> **Try it**
Whenever a line contains the string "Task", copy it out of the entries.

> **Records for processing**
- - - - -
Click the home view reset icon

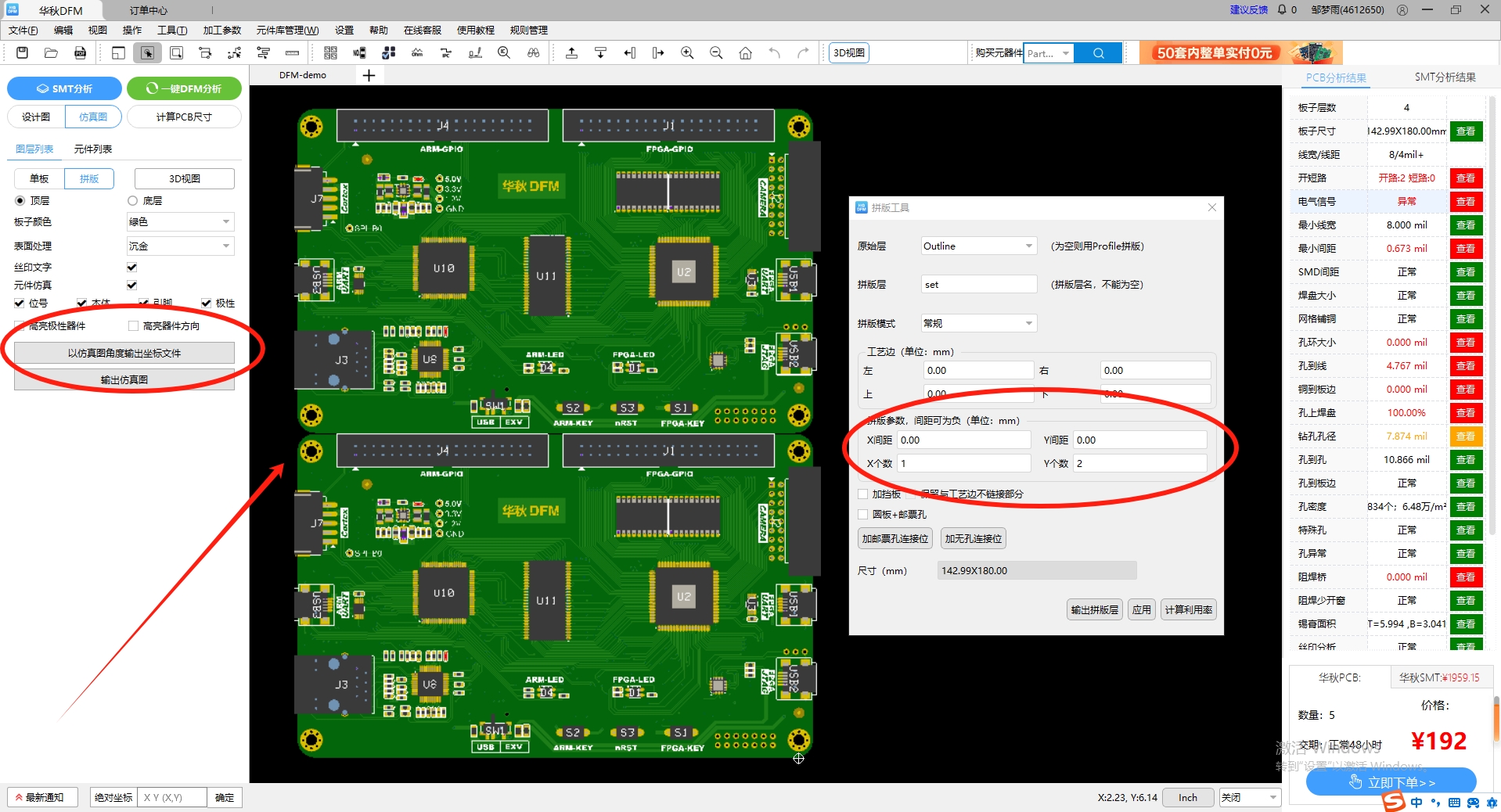745,53
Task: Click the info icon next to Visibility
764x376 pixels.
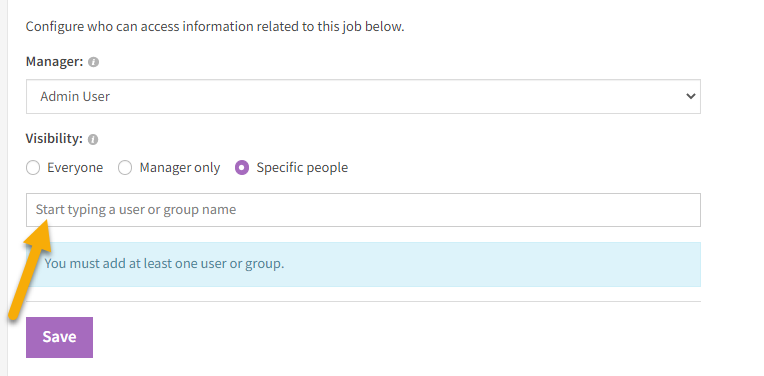Action: point(93,140)
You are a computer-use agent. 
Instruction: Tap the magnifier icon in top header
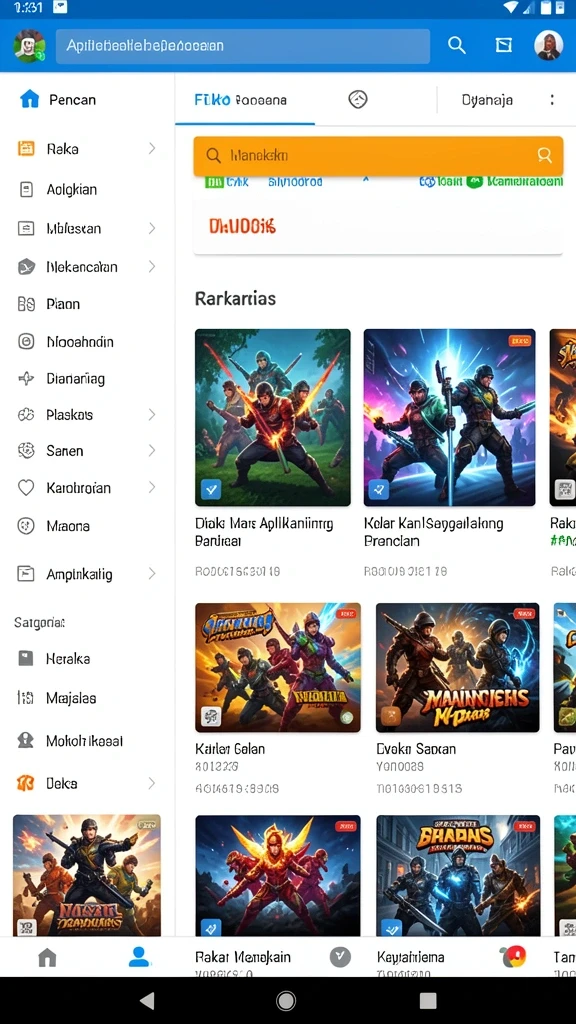coord(456,45)
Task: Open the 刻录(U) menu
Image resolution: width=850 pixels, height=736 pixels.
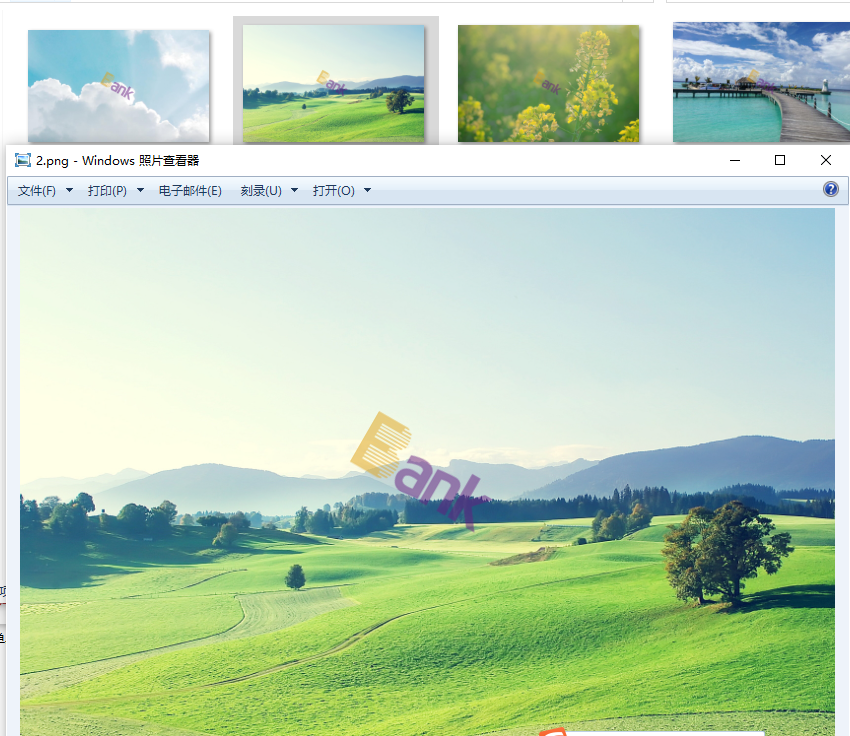Action: pos(261,191)
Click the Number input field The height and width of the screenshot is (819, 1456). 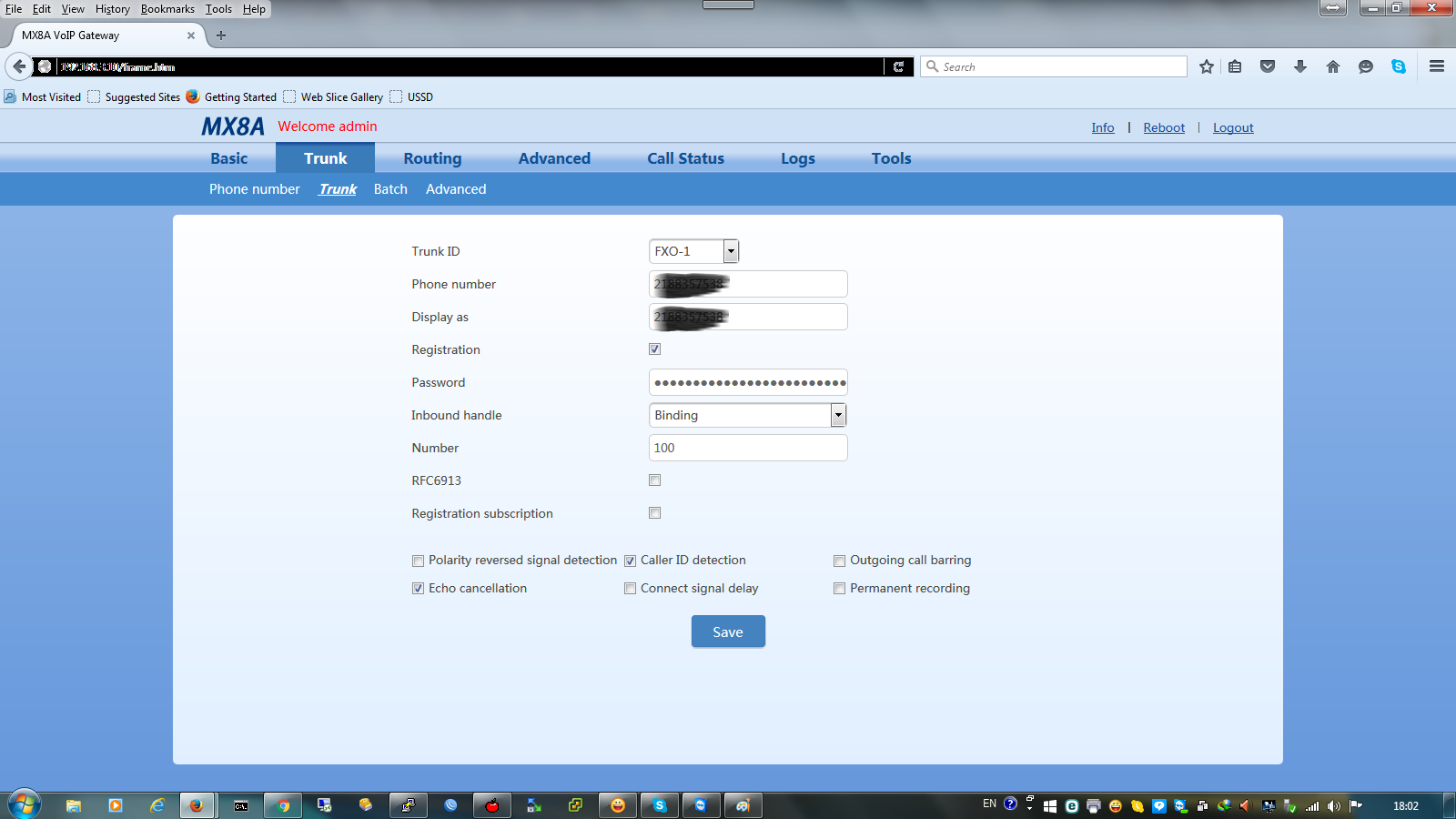[x=748, y=448]
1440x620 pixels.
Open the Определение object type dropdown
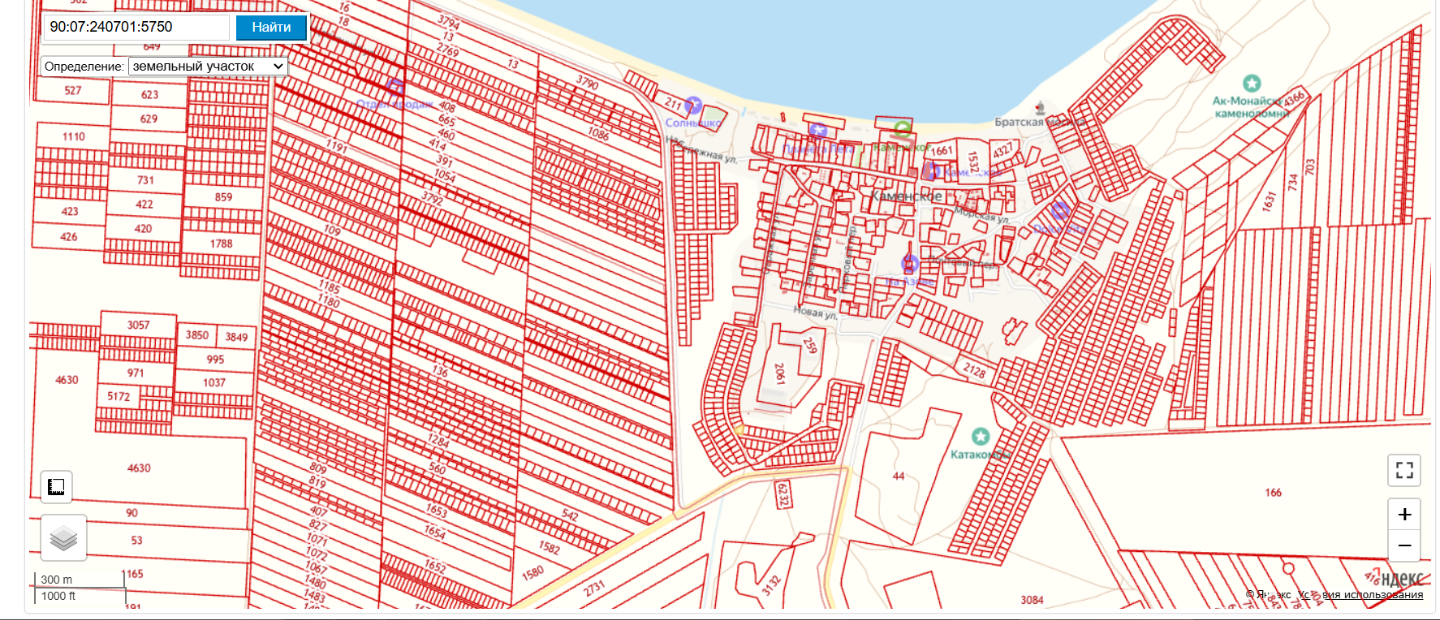207,66
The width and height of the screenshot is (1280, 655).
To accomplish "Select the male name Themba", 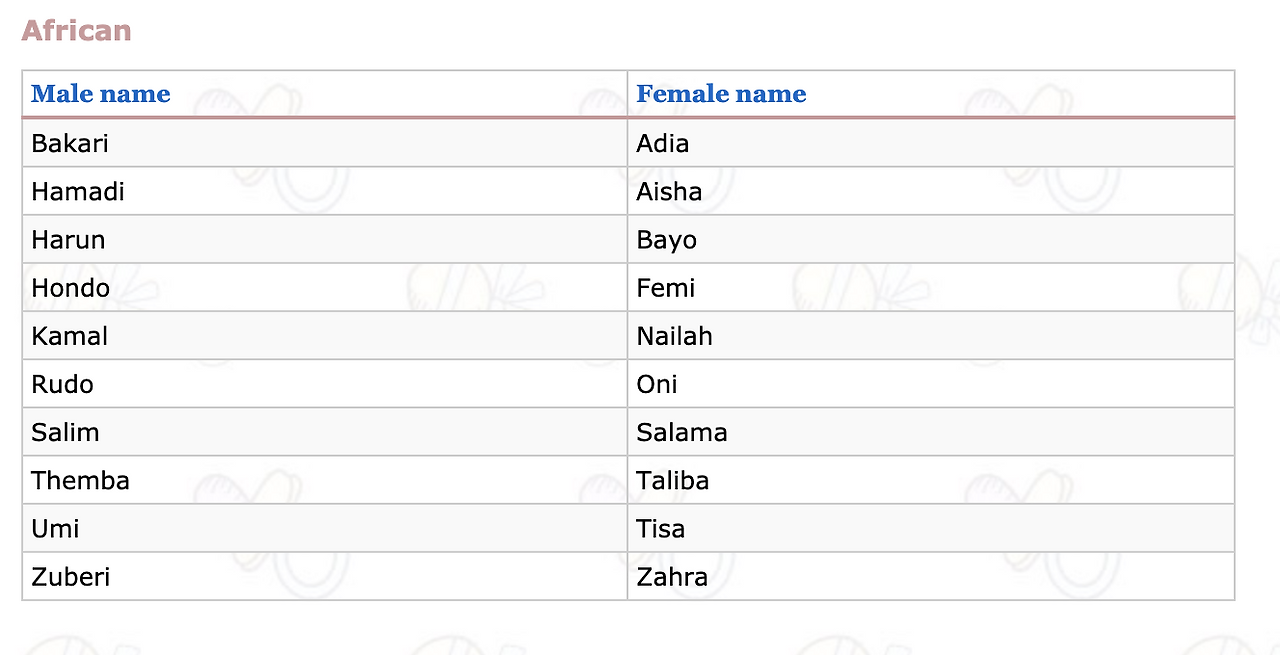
- - - - -
> **Exercise result**
Task: Click the info icon next to Visibility
Task: Open the 刻录(U) menu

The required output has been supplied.